Wherein, q indicates center word, x_iI-th of word of window-size window size, W near the word of expression center⁽¹⁾Indicate x_iIt needs The full articulamentum to be passed through corresponds to weight matrix, W⁽²⁾Indicate that q needs the full articulamentum passed through to correspond to weight matrix, w^TIndicate phase Closing property vector.

6. special such as the Chinese name entity recognition method learnt based on attention mechanism and language model that claim 5 is stated Sign is that the formula of the calculating center word vector is to be specially

P (z | x, q)=softmax (a)

Wherein, a indicates each x_iVector after the relevance values splicing calculated with q, and p (z | x, q) indicate all corresponding x_iWith Output valve of the relevance values of q after softmax function, and p (z=i | x, q) indicate x_iRelevance values with q are in entire sequence On weighted value, z indicates center word all x in window-size window nearby_iAbout the weight value set of q, x indicates to include x_i Sequence, s indicate weighted array calculated value.

7. the Chinese name entity recognition method of claim 6 learnt based on attention mechanism and language model, feature are existed In the word vector that step C is obtained is handled by first layer Bi-LSTM in the step D, obtains each of both direction The hidden layer of time step exports, and is by the computation model that obtained output splices and combines

Wherein,Indicate the hidden layer output of the t moment of forward direction LSTM,Indicate the hidden layer output of the t moment of reversed LSTM, d_tIt indicatesWithSplicing result,Indicate positive hidden layer output by activation primitive tanh's as a result,Indicate reversed Hidden layer output by activation primitive tanh's as a result,It indicatesThe full articulamentum passed through corresponds to weight matrix,It indicates The full articulamentum passed through corresponds to weight matrix.

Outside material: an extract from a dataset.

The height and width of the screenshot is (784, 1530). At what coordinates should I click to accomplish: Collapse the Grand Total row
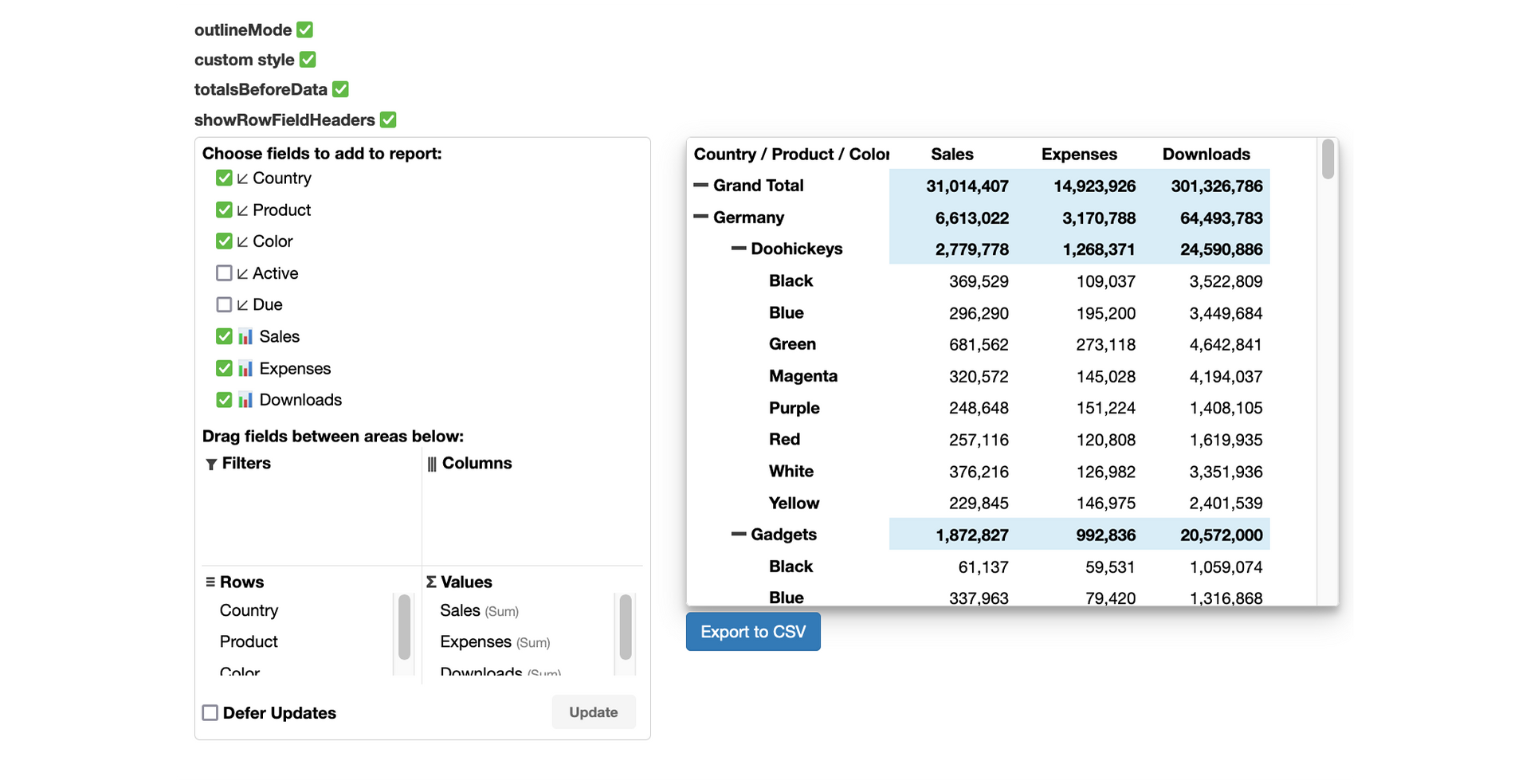point(700,185)
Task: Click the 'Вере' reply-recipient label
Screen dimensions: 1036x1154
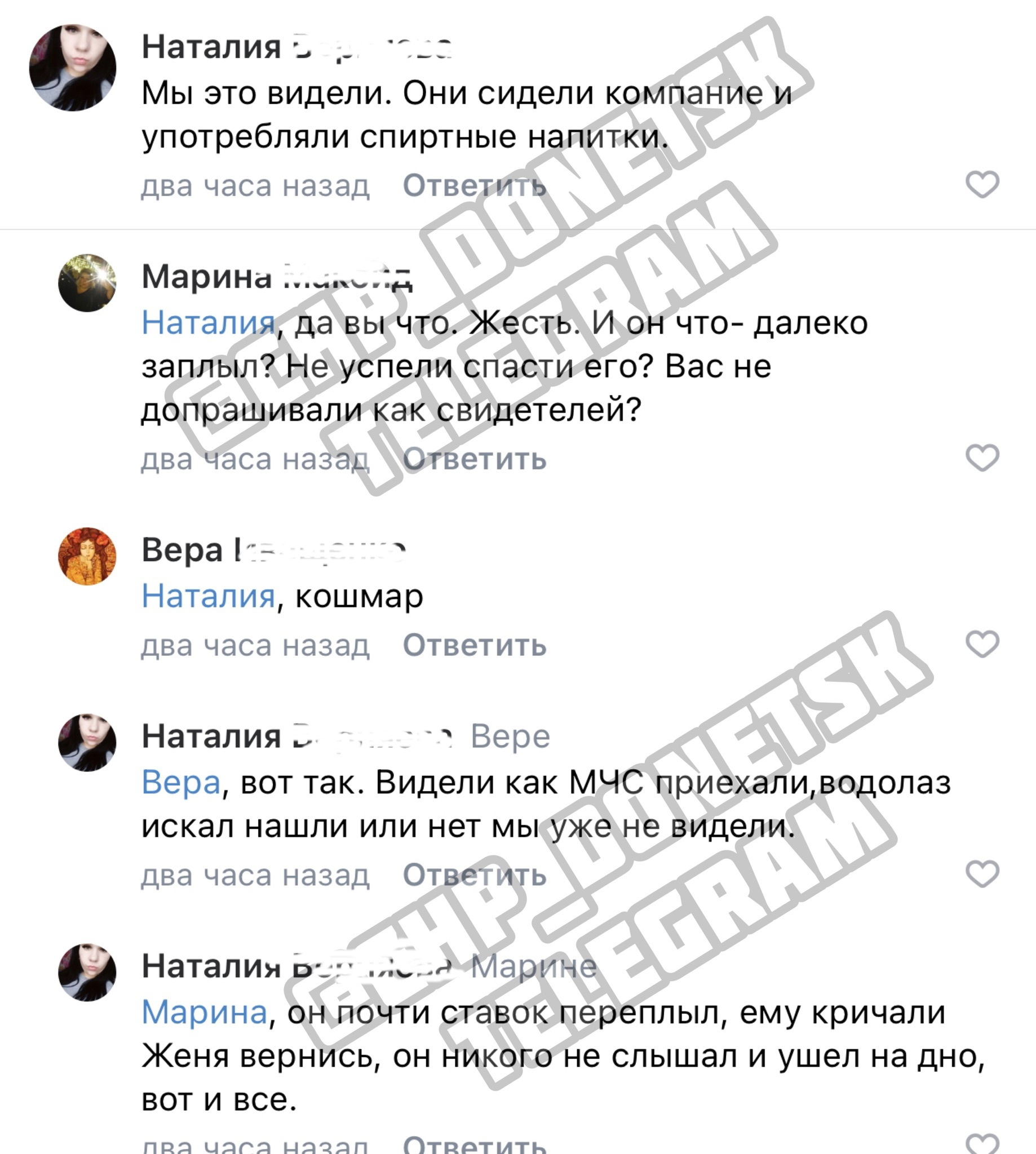Action: pos(510,736)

8. the Chinese name entity recognition method of claim 7 learnt based on attention mechanism and language model, feature are existed In the computation model of the hidden layer output train language model in the step D using each time step is

Wherein,It indicates to use in t momentCome predict next moment word probability vector,Table Show and is used in t momentCome predict next moment word probability vector,It indicatesThe full articulamentum passed through corresponds to weight square Battle array,It indicatesThe full articulamentum passed through corresponds to weight matrix,Indicate the loss function of forward direction LSTM train language model,Indicate that the loss function of reversed LSTM train language model, T indicate total time step of sequence.

9. the Chinese name entity recognition method of claim 8 learnt based on attention mechanism and language model, feature are existed In the step D further includes the cross entropy between the word ID predicted respectively by calculating and true front and back word ID, and utilizes step The positive LSTM label and reversed LSTM label of A building calculate loss, optimize to language model.

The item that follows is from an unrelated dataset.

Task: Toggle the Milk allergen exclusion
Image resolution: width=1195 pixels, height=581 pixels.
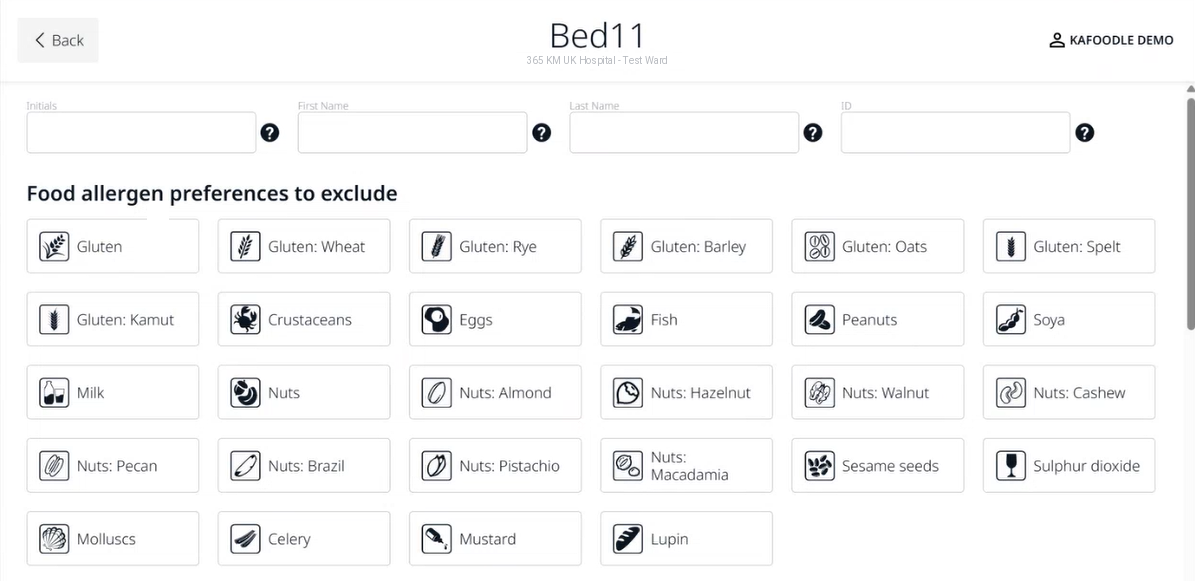Action: pos(113,393)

10. the Chinese name entity recognition method of claim 9 learnt based on attention mechanism and language model, feature are existed In carrying out Tag Estimation training using maximum matching method in the step E is specially

The output obtained using step D is input to second layer Bi-LSTM, then obtains the spliced output of second layer Bi-LSTM, Then the maximal possibility estimation of sequence label is calculated inside a condition random field, and utilizes each word pair of step A building The loss of the label design conditions random field of body classification should be named, the loss of condition random field is finally added into second layer Bi- The loss for the entire neural network that the loss of the language model of LSTM obtains.